Six of the seven tracks were composed by Schnake himself. Goodbye Pork Pie Hat was, of course, composed by Charles Mingus but was arranged by Benjamίn Schnake.
The album opens with Marisol and Schnake’s beautiful nylon-stringed guitar. The brilliant Dave Pietro is featured on alto sax. What a pairing. The horn section add their flash and flair to create a smoking ensemble piece. The rhythm section pushes the horns and guitar nicely.
The Joy of Playing features Santiago Leibson’s piano and Paul Shaw on drums. The melody has a great hook and the solo by Leibson is catchy, then pairs off with Shaw’s drums in a great passage before returning to that sweet hook. Then Leibson and Shaw stay in the spotlight for Fragment as Schnake and Yoo’s alto sax join them there.

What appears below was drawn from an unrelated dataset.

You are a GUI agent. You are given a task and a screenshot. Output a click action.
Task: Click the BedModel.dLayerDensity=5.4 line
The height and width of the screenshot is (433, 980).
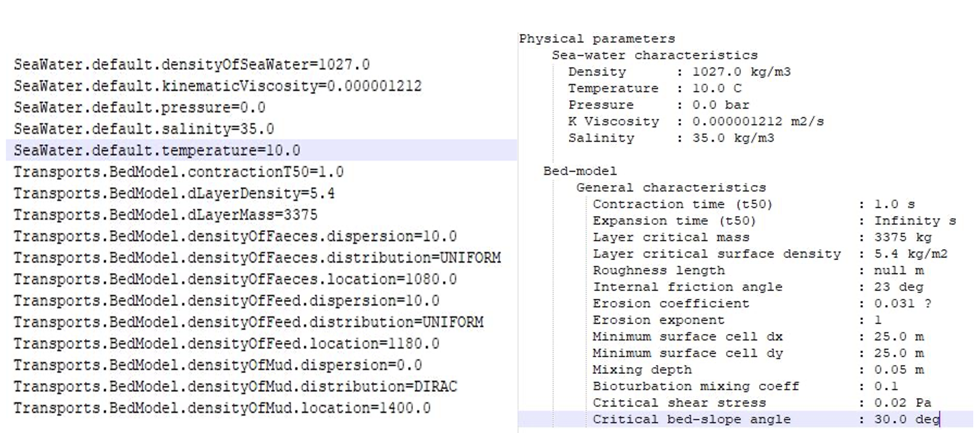point(174,194)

The piece opens with solo nylon-stringed guitar before being joined by Shaw’s washing cymbals and the touching piano. The piano solo on Fragment may be the best of the album. The Schnake’s guitar paves the way for Yoo’s warm and wonderful alto sax. This could be my favorite track on the whole album. Good Lord, it’s good.
Eric Quinn’s trombone and Dave Pietro’s alto sax take center stage for She’s Gone. The moody and melancholy piece is exquisitely accented by Leibson on piano. Schnake adds his guitar to the back layers in a wonderfully sad track. That sadness is alleviated by the fiery and fun Ajú with Schnake’s electric guitar and the rest of the core quartet. Leibson brings forward the percussive piano and Duvugnau and Shaw work the rhythms hard. Fantastic.
Goodbye Pork Pie Hat was Charles Mingus great elegy to Lester Young and was released on the 1959 album Mingus Ah Um. Schnake arranges it beautifully for the horn section. When Mingus played the song live, it could go on for 30 minutes and, so help me God, you wish that Schnake took that long with this version. Yeah, it’s that good.
The album wraps with Lakitas, featuring Schnake on mandolin and Ammon Swinbank on flute. Piano and drums flesh out the great original by Schnake.
The Benjamίn Schnake Ensemble is a cast of remarkable characters, portraying tight and well-reasoned parts under the over-arching vision of their leader. The Joy of Playing is, for us, the joy of listening.